> REQUIRED ACTION:
All the data should come back exactly as it was given.

[Dataset records]
○ ○ ○ ○
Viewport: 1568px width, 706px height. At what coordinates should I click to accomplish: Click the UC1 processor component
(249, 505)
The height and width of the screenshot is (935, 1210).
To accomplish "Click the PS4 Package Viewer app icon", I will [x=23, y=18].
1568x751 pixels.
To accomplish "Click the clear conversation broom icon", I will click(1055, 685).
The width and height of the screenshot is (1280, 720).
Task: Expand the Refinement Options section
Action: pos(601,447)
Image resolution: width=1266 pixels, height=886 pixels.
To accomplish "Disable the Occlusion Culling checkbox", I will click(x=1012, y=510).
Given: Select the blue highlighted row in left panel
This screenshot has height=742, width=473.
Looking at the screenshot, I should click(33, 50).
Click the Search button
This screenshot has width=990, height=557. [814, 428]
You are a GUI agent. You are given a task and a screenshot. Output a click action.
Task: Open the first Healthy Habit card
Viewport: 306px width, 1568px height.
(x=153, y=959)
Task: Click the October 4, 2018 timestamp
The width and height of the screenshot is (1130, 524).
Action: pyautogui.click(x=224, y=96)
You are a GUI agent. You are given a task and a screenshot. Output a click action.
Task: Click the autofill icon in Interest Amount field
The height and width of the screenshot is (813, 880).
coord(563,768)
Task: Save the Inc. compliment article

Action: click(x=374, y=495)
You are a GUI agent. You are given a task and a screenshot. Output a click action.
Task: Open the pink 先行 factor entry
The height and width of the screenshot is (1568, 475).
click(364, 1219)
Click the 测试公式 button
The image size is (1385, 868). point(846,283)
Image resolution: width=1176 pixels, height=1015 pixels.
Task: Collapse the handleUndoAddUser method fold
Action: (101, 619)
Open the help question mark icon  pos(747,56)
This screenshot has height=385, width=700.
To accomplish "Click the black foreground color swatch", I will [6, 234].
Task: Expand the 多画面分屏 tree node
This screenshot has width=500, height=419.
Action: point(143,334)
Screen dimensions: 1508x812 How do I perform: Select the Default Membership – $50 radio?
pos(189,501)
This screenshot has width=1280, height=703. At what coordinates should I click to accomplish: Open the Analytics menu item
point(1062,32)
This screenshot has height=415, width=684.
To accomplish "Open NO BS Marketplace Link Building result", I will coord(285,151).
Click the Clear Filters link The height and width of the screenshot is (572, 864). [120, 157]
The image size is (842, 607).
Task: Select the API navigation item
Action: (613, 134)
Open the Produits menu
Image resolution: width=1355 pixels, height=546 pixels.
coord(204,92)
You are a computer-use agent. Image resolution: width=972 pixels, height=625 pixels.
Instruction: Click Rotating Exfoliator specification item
○ ○ ○ ○
> RESULT OF THE EXERCISE:
Viewport: 1568px width, 706px height. At what coordinates should I click to accomplish: Click the UC1 processor component
(249, 505)
The height and width of the screenshot is (935, 1210).
To accomplish "Click the PS4 Package Viewer app icon", I will [x=23, y=18].
1568x751 pixels.
To accomplish "Click the clear conversation broom icon", I will click(1055, 685).
The width and height of the screenshot is (1280, 720).
Task: Expand the Refinement Options section
Action: pos(601,447)
Image resolution: width=1266 pixels, height=886 pixels.
To accomplish "Disable the Occlusion Culling checkbox", I will click(x=1012, y=510).
Given: Select the blue highlighted row in left panel
This screenshot has height=742, width=473.
Looking at the screenshot, I should click(33, 50).
Click the Search button
This screenshot has width=990, height=557. [814, 428]
You are a GUI agent. You are given a task and a screenshot. Output a click action.
Task: Open the first Healthy Habit card
Viewport: 306px width, 1568px height.
(x=153, y=959)
Task: Click the October 4, 2018 timestamp
The width and height of the screenshot is (1130, 524).
Action: pyautogui.click(x=224, y=96)
You are a GUI agent. You are given a task and a screenshot. Output a click action.
Task: Click the autofill icon in Interest Amount field
The height and width of the screenshot is (813, 880).
coord(563,768)
Task: Save the Inc. compliment article

Action: click(x=374, y=495)
You are a GUI agent. You are given a task and a screenshot. Output a click action.
Task: Open the pink 先行 factor entry
The height and width of the screenshot is (1568, 475).
click(364, 1219)
Click the 测试公式 button
The image size is (1385, 868). point(846,283)
Image resolution: width=1176 pixels, height=1015 pixels.
Task: Collapse the handleUndoAddUser method fold
Action: (101, 619)
Open the help question mark icon  pos(747,56)
This screenshot has height=385, width=700.
To accomplish "Click the black foreground color swatch", I will [6, 234].
Task: Expand the 多画面分屏 tree node
This screenshot has width=500, height=419.
Action: point(143,334)
Screen dimensions: 1508x812 How do I perform: Select the Default Membership – $50 radio?
pos(189,501)
This screenshot has width=1280, height=703. At what coordinates should I click to accomplish: Open the Analytics menu item
point(1062,32)
This screenshot has height=415, width=684.
To accomplish "Open NO BS Marketplace Link Building result", I will coord(285,151).
Click the Clear Filters link The height and width of the screenshot is (572, 864). [120, 157]
The image size is (842, 607).
Task: Select the API navigation item
Action: (613, 134)
Open the Produits menu
Image resolution: width=1355 pixels, height=546 pixels.
coord(204,92)
You are a computer-use agent. Image resolution: width=972 pixels, height=625 pixels.
Instruction: Click Rotating Exfoliator specification item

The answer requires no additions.